Takeovers Panel spotlight on proper conflict management

In Energy Resources of Australia Limited [2019] ATP 25, the Panel considered an entitlement offer to be undertaken by ERA and underwritten by a wholly owned subsidiary of Rio Tinto.  The offer terms (which included a dispersion strategy) technically complied with the Panel’s guidance and ASIC had granted relief from Chapter 6 of the Corporations Act 2001 (Cth) to enable ERA shareholders to participate in the shortfall facility even if by doing so the number of shares issued to them would result in the takeovers threshold under section 606 being exceeded. 

Nevertheless, the Panel considered a declaration of unacceptable circumstances was appropriate because:

  • it could be inferred that Rio Tinto, with voting power in ERA of 68.39%, sought to consolidate control and acquire ERA without undertaking a formal takeover bid;
  • ERA failed to manage conflicts of interest when considering the offer and underwriting agreement (ERA’s senior executives were Rio Tinto employees), with this failure compounded by the highly dilutive effect of the offer and Rio Tinto’s intention to proceed to compulsory acquisition; 
  • the terms of the underwriting agreement fettered the ERA board by prohibiting it from changing its funding strategy; 
  • ERA’s need for funds was less clear than in other entitlement offers where the Panel has allowed a highly dilutive entitlement offer with a control effect to proceed; and 
  • the level of disclosure should have more closely reflected that required for a control transaction regulated by Chapter 6 of the Corporations Act.

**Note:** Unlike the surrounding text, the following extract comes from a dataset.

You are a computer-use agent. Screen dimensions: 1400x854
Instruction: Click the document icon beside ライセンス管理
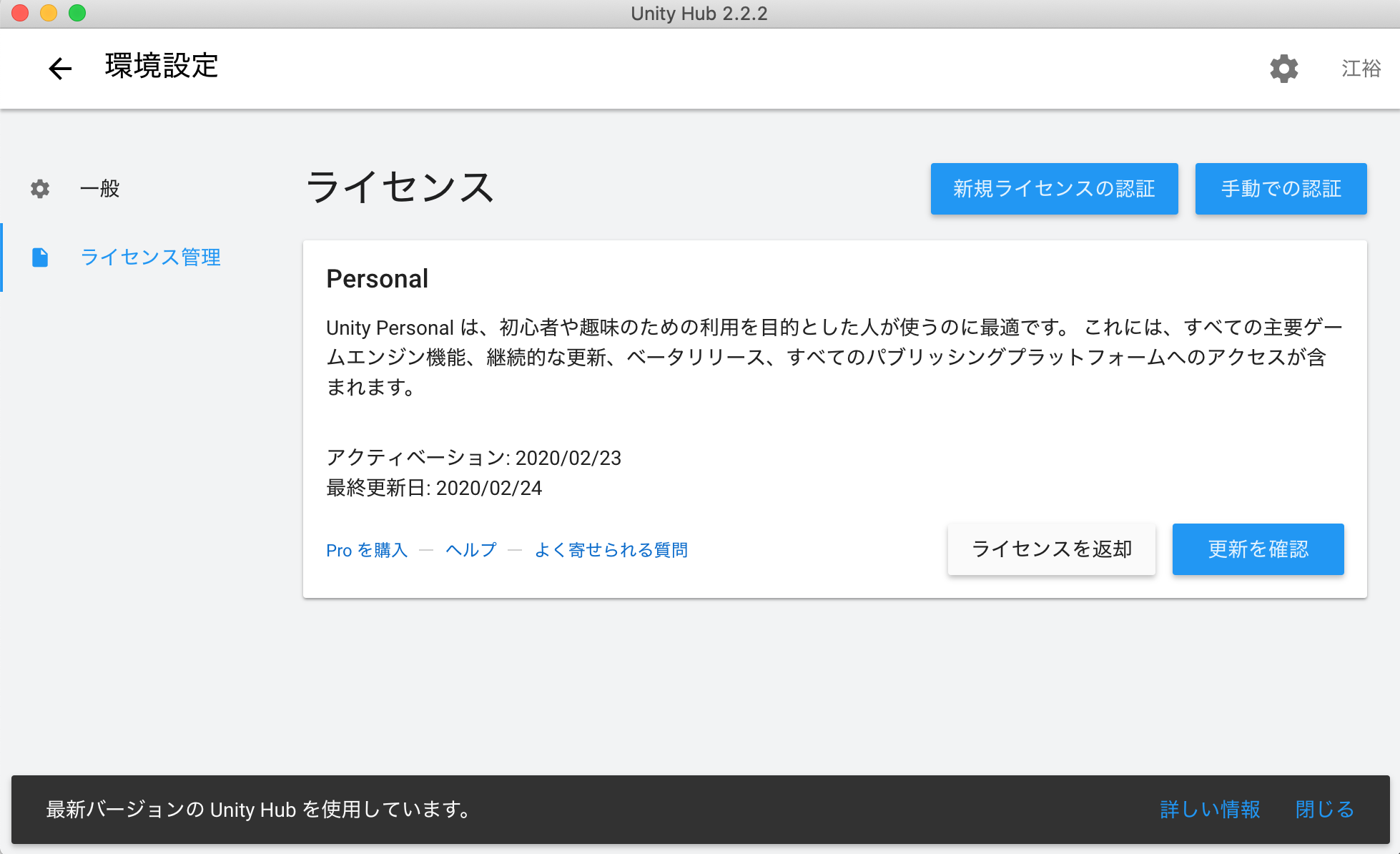pos(40,257)
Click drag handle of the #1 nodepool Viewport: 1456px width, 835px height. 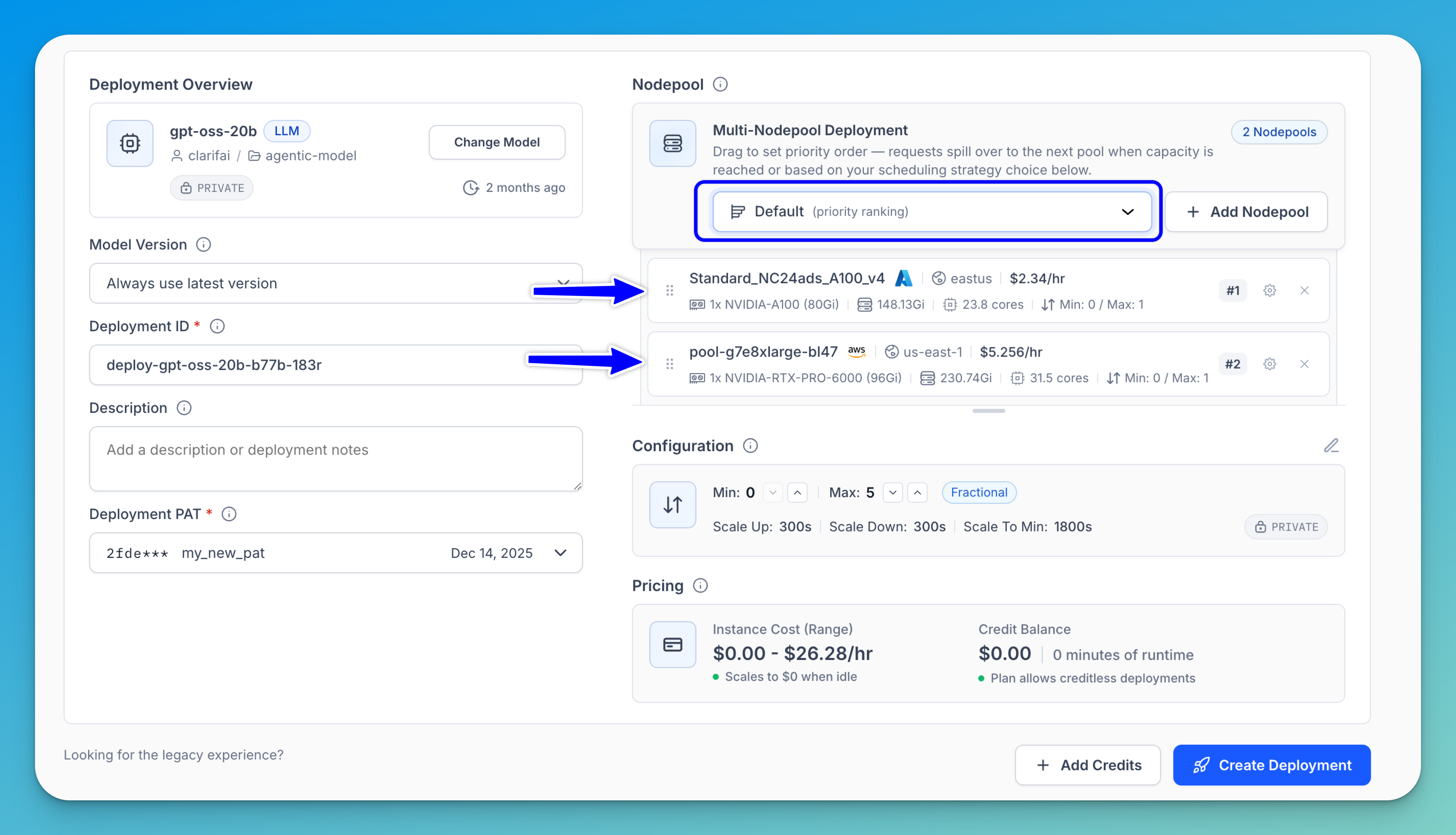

It is worth noting that while the review Panel has since affirmed the initial Panel’s decision, it removed orders which prohibited Rio Tinto from proceeding to compulsorily acquisition of shares as a result of the entitlement offer and underwriting agreement without shareholder approval, on the basis that it would be unfairly prejudicial to Rio Tinto to do so. Rather, following its finding that Rio Tinto should have formed its intentions on the question of compulsory acquisition and there should have been disclosure of those intentions in the Entitlement Offer Information Booklet, the review Panel made orders requiring Rio Tinto to form such intentions and provide further disclosure of those intentions to shareholders.

The Panel’s decision is yet another reminder of the need for directors and senior management to implement robust conflict management protocols where a participating insider is in a position of influence when negotiating a transaction.

Director’s material personal interest in a vote to remove them

Most directors of public companies will be familiar with the operation of section 195 of the Corporations Act 2001 (Cth), which generally requires them to abstain from board deliberations on matters in which they have a material personal interest..

In Anglo Australian Resources N.L. v Bloom Financial Advice Pty Ltd [2019] WASC 470 Justice Hill of the WA Supreme Court held that such matters include a decision to challenge a notice convening a general meeting of shareholders to consider their removal.  In so finding, the Court found that the directors had a material personal interest in:

  • resisting their removal and accordingly in the holding of the general meeting to seek their removal; and
  • the commencement of any proceedings which seek to delay or prevent the general meeting from going ahead,

and therefore could not participate in any decision concerning the general meeting.

Directors in similar situations should exclude themselves from the board meeting, or if possible, request that the uninterested directors pass a resolution allowing them to be present and vote in accordance with section 195(2).